В этом „удивленье“, „тайном трепете“ — то же апокалипсическое чувство, как во всей Наполеоновской мистерии; но началось оно еще раньше, в Революции, где достигает иногда такой остроты, что соприкасается — конечно, бессознательно — с христианской эсхатологией первых веков, с чувством мирового конца: „Скоро всему конец; будет новое небо и новая земля“. В чувстве этом — конец и начало времен вместе; бесконечная древность: „сорок веков смотрит на вас с высоты пирамид“, — и новизна бесконечная, небывалость, единственность всех ощущений: этого ничьи глаза еще не видели и уже не увидят. Радостный ужас, как перед вторым пришествием; исступленный вопль ясновидящих: „Маран аса! Господь грядет!“
„Мы оставили за собой всех победителей древности, — продолжает вспоминать Сегюр. — Мы упоены были славою. Потом находила грусть: то ли изнеможенье от избытка стольких чувств, то ли одиночество на этой страшной высоте, неизвестность, в которой мы блуждали на этих высочайших вершинах, откуда открывалась перед нами безграничная даль“.
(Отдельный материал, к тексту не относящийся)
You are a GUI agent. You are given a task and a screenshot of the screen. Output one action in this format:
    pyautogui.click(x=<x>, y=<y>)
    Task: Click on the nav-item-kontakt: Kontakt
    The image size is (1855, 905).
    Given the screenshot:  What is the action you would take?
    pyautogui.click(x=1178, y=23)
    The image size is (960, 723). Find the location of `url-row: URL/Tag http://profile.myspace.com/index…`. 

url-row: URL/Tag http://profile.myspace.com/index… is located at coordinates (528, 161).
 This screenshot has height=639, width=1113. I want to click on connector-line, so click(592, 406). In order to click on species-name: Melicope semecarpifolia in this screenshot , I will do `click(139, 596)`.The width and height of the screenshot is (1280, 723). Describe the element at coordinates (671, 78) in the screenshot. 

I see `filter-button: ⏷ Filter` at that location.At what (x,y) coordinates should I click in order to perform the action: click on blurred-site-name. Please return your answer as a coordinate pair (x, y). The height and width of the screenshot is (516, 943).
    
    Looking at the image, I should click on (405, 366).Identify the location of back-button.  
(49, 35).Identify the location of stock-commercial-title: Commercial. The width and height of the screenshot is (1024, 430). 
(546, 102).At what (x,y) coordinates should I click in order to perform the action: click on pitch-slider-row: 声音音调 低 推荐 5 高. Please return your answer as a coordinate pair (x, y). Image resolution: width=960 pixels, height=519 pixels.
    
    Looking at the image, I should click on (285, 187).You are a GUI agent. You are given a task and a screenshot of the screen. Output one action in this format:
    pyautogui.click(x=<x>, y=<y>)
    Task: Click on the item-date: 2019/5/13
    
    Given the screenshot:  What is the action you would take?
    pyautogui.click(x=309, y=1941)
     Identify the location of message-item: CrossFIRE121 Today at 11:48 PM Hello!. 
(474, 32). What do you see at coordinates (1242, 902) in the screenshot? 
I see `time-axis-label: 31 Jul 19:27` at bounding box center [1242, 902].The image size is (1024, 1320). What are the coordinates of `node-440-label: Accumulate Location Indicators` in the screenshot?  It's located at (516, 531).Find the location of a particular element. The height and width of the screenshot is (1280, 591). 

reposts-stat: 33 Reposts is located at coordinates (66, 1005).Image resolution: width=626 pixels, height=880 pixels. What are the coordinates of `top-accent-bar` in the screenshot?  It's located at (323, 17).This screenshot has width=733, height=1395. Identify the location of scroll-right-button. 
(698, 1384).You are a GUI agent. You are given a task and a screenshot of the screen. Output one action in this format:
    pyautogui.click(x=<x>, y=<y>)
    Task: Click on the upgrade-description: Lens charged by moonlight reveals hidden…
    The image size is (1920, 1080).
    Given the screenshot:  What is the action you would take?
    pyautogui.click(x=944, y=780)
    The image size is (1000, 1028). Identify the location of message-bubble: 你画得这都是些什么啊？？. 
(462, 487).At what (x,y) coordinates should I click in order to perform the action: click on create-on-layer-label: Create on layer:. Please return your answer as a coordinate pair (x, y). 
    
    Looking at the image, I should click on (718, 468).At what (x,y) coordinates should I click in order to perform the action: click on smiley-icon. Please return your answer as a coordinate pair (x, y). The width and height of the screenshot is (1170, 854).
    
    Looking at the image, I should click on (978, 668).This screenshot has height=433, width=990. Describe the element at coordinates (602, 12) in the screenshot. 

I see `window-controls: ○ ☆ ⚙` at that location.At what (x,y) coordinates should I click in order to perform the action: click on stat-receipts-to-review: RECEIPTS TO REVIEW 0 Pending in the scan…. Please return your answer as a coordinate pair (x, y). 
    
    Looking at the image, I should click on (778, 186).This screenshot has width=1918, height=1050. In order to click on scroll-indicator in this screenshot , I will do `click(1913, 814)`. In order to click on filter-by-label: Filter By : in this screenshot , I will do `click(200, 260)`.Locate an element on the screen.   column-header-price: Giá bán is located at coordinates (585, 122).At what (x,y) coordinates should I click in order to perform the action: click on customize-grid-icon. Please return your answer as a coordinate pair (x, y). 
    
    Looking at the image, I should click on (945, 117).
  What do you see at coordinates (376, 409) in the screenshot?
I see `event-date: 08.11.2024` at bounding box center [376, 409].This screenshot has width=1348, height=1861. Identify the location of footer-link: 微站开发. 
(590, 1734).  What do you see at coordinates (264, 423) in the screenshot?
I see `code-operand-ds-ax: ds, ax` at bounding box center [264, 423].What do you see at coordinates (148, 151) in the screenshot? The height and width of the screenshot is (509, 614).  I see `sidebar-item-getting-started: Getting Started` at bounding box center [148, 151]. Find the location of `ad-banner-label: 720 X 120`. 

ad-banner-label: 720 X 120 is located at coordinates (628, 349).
Та же эсхатология в книге Блуа: „Люди были на высочайшей вершине человечества, и, благодаря лишь присутствию этого Чудесного, Возлюбленного, Ужасного, какого никогда еще не было в мире, могли считать себя, как первые люди в раю, владыками всего, что создал Бог под небом“.
Вот что влечет людей к Наполеону: древняя мечта о потерянном рае, о царстве Божьем на земле, как на небе, и новая — о человеческом царстве свободы, братства и равенства.
Это значит: душа Наполеона — душа Революции. Он молния этой грозы: чудо морское, выброшенное на берег бездною.
Революция вскормила его, как волчица Ромула. И сколько бы ни проклинал он ее, ни убивал ее, он всегда возвращается к ней и припадает к ее железным сосцам: кровь в жилах его — волчье молоко Революции.